Saio do cinema com vontade de debater, novamente rememorando quando éramos jovens, e os cineclubes brotaram nos oferecendo esta prática. Mas agora, travado pelos excessos argumentativos e a ideia da opressão que estes acabam por causar, prefiro escrever - ato solitário que procura solidariedade numa região de afetos distintos. E na solidariedade procurada, me aparece o diabo querendo levar as almas, a minha e a tua.
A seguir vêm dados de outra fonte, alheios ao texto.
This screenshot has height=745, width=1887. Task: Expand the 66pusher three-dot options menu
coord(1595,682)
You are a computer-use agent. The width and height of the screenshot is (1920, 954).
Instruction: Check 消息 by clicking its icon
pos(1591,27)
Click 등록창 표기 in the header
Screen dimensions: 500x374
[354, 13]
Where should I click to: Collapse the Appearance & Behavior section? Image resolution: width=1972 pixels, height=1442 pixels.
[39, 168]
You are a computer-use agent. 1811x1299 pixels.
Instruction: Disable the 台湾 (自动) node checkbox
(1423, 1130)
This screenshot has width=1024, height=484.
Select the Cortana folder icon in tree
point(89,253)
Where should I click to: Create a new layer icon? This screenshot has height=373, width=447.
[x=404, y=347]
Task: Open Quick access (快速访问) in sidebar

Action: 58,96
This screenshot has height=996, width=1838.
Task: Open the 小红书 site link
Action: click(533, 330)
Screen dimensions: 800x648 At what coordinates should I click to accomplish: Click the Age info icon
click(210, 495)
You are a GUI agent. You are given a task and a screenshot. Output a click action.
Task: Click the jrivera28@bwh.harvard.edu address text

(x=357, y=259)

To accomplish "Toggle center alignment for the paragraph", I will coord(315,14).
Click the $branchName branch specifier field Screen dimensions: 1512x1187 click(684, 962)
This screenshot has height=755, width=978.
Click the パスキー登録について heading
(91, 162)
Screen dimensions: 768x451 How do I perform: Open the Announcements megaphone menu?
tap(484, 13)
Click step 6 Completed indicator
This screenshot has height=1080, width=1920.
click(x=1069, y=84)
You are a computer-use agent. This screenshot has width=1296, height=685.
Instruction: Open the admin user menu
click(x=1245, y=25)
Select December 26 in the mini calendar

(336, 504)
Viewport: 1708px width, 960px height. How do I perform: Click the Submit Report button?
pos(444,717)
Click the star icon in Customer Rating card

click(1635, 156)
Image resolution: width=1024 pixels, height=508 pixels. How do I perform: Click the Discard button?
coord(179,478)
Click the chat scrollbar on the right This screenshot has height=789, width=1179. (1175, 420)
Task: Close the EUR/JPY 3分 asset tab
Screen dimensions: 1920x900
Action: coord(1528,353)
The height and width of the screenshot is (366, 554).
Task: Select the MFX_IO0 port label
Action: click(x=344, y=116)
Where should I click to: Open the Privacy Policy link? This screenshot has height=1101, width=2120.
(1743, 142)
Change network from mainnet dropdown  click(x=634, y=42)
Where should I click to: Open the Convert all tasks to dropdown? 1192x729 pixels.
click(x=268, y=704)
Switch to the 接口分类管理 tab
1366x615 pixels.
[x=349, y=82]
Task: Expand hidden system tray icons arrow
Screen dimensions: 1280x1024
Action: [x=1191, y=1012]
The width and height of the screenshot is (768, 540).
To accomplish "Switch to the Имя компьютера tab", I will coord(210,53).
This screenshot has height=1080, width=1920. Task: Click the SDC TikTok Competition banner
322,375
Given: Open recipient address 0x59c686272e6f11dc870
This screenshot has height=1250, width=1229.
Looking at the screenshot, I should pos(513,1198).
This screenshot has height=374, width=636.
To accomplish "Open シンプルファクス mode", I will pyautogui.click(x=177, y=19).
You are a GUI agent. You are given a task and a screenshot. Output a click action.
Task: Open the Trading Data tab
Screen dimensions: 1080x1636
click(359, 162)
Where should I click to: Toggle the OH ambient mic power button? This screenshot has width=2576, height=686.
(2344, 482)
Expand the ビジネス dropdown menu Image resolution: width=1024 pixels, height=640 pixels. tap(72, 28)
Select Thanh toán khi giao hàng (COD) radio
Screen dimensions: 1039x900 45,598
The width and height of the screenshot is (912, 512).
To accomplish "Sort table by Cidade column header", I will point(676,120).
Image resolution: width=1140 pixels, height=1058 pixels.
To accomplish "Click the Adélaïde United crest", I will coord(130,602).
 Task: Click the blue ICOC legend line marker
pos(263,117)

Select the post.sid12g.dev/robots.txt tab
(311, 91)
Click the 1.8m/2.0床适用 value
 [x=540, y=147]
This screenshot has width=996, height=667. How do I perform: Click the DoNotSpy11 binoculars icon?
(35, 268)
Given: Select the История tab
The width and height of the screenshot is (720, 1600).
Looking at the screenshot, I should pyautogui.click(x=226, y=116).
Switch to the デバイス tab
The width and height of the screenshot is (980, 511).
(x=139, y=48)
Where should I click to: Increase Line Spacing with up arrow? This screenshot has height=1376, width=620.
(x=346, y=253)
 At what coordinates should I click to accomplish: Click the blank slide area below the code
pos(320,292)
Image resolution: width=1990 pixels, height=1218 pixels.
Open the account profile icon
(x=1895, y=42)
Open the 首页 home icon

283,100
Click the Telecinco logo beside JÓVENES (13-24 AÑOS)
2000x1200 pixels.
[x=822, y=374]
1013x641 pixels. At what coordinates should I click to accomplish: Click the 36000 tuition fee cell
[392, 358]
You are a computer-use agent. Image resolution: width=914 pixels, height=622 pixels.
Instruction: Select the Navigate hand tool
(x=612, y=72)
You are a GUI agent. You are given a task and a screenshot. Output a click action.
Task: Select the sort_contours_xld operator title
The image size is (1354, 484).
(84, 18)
Sou grato pelo teu esforço de ajuda, que pressinto, ainda que não fosse, pelo resgate coletivo deste diabão que se impõem também coletivamente.

Mas pressinto também que minha música pode ajudar no resgate, estarrecedor paralelo com o filme, apesar de lá haver perdedores explícitos personificados. Então me ofereço docilmente (e talvez sem acreditar nisso tudo, como o jovem personagem do filme) na entrega do meu melhor possível para enfrentar o desafio. E ao convocar o episódio de Adão e Eva mais uma vez ao nosso debate, que no filme pode estar representado como o aprendizado clássico pregresso do rapaz, mudo de papel para a cigana possuída (a cobra, talvez?) e ofereço a reflexão dos sentimentos paternos longevos e seus reflexos em nós. Haverá ainda reflexão possível nisto?

Por isso tudo, e pelo grande afeto que sempre surge em nossas conversas, peço ajuda para que me mostres o que vês que eu não vejo.